**Task prompt:**
Edit the material from the line with "438x329 pixels. At" up to and including the line with "(x=342, y=159)" so that "orange" becomes "red", leaving everything else unchanged. Give back only those lines, and leave the pictures out.

## begin Task data

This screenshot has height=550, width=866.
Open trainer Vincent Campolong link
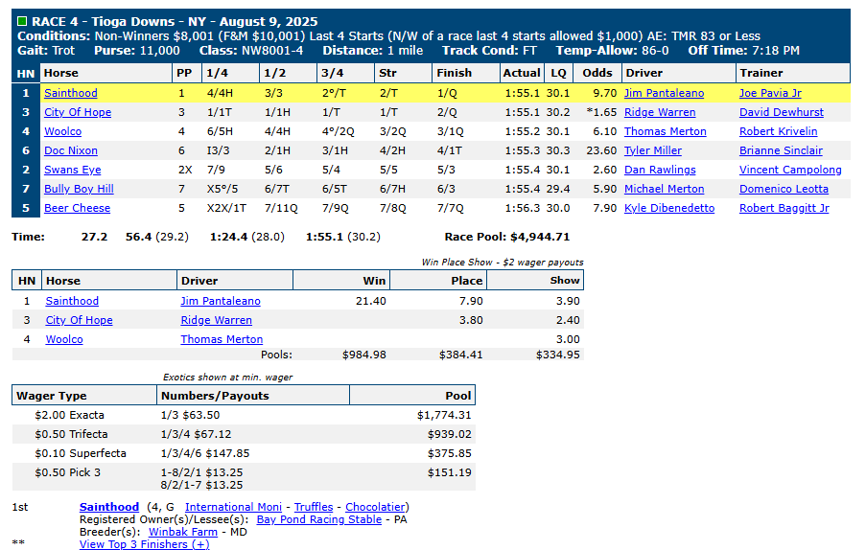[x=790, y=170]
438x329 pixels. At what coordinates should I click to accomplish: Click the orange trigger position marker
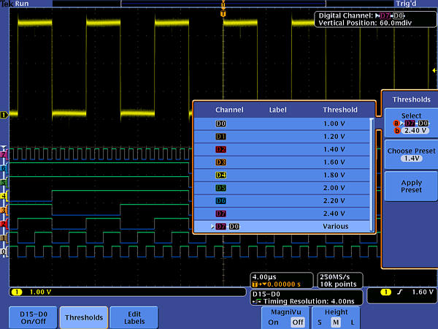pos(223,12)
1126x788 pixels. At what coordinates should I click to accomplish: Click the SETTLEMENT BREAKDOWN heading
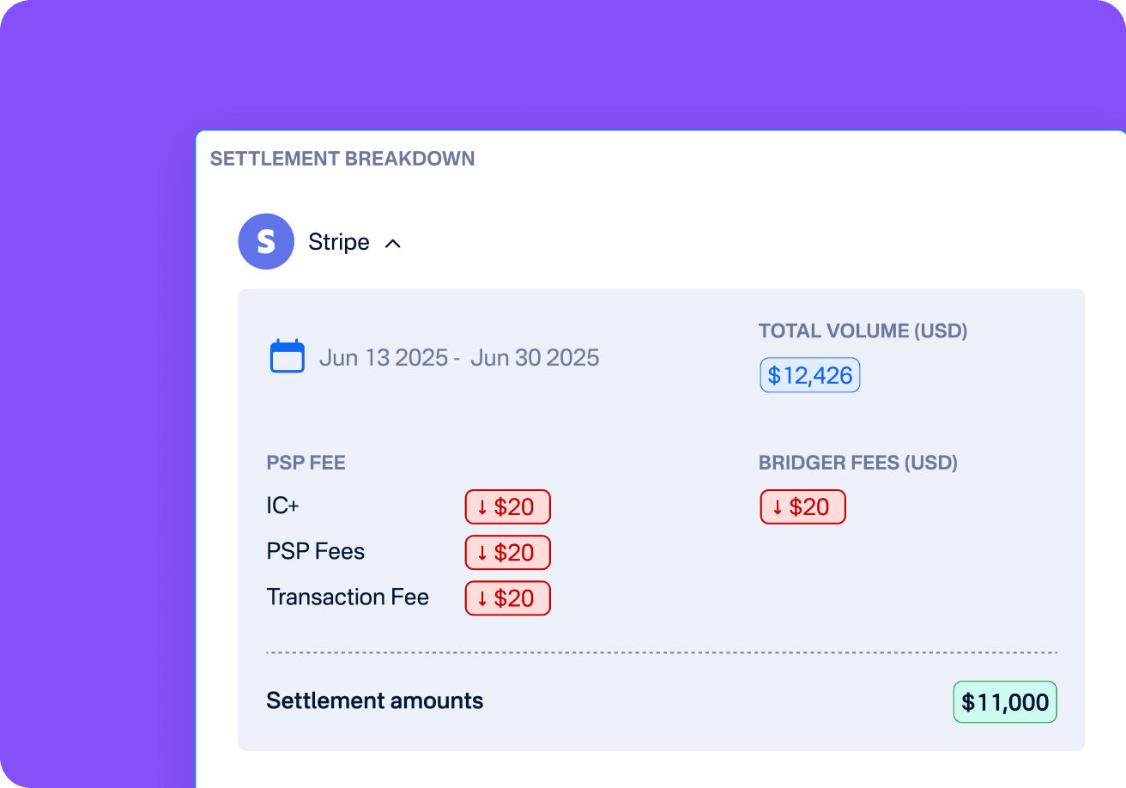(x=342, y=159)
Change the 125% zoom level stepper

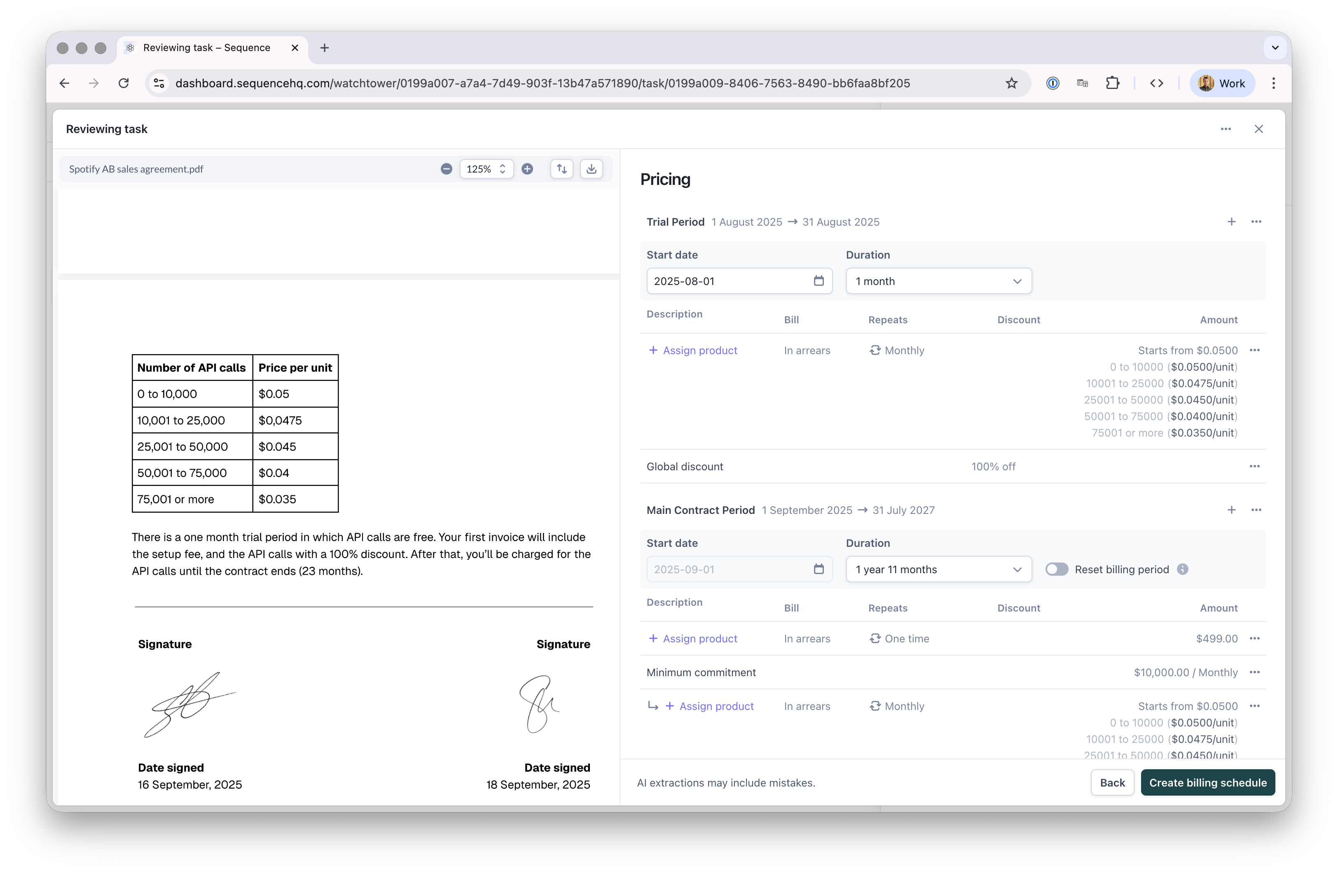click(502, 169)
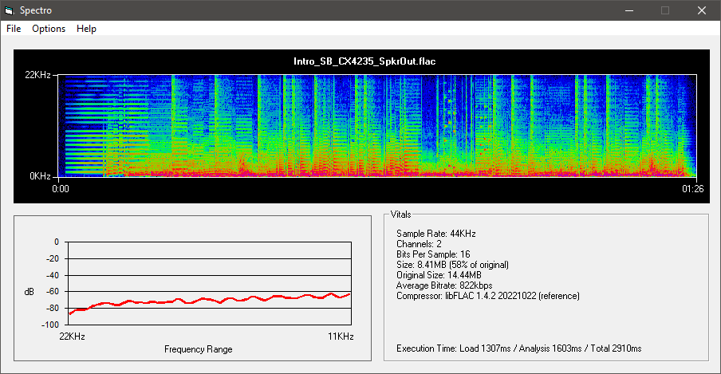The width and height of the screenshot is (721, 374).
Task: Click the maximize window button
Action: click(x=665, y=10)
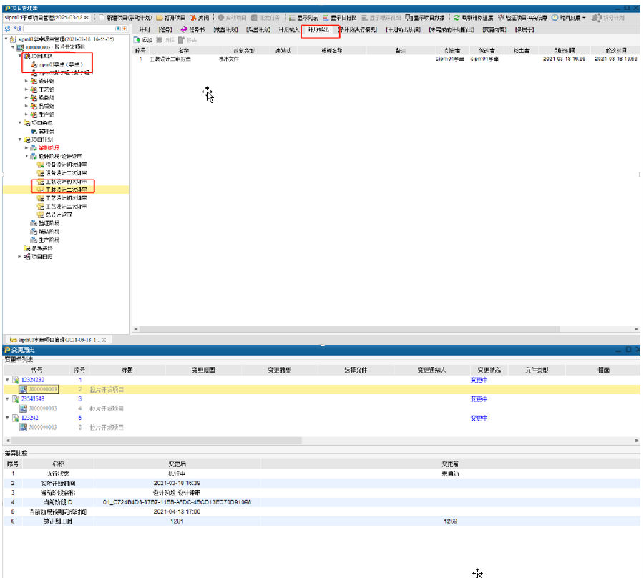Switch to the 计划输入 tab
Viewport: 644px width, 578px height.
click(x=288, y=30)
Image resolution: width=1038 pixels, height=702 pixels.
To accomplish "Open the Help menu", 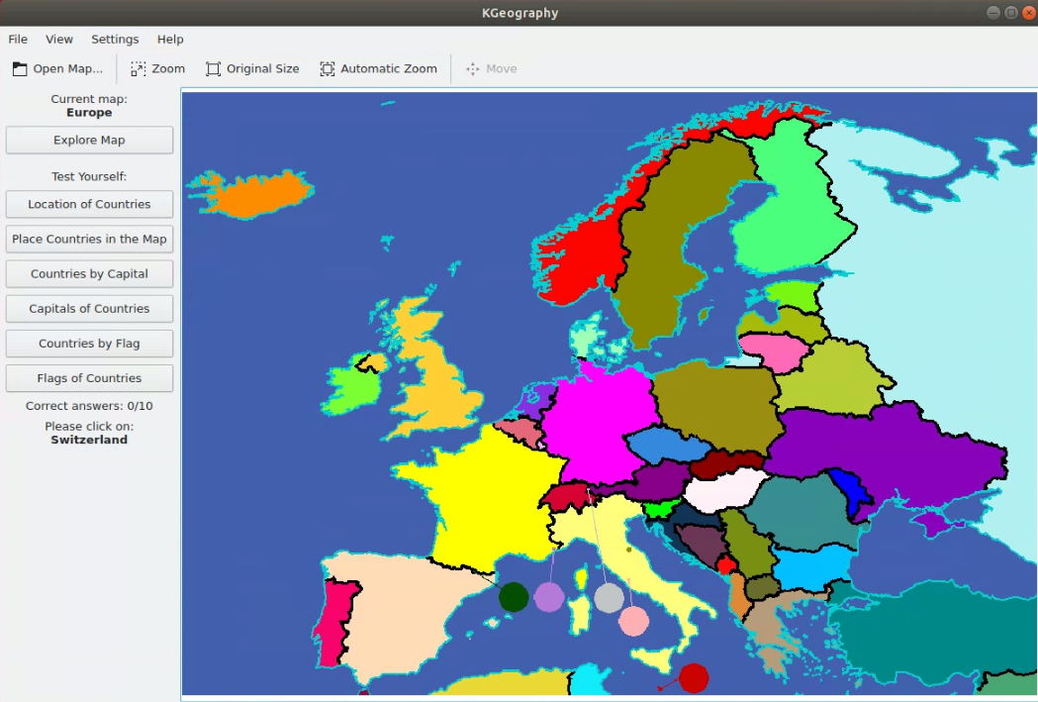I will pyautogui.click(x=169, y=39).
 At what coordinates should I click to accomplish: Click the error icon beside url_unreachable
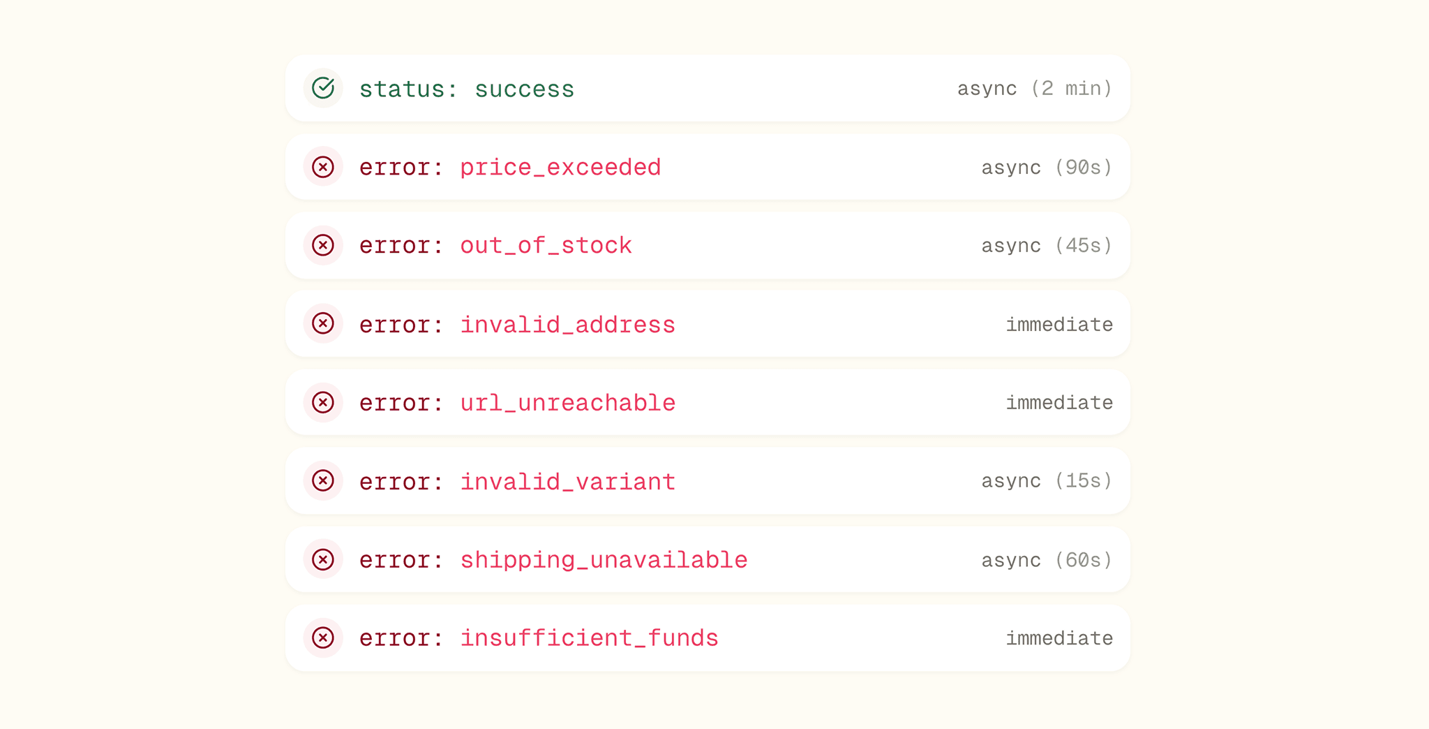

## end Task data

**Output:**
438x329 pixels. At what coordinates should I click to accomplish: Click the red trigger position marker
pos(223,12)
1126x788 pixels. At what coordinates should I click to accomplish: Click the SETTLEMENT BREAKDOWN heading
(x=342, y=159)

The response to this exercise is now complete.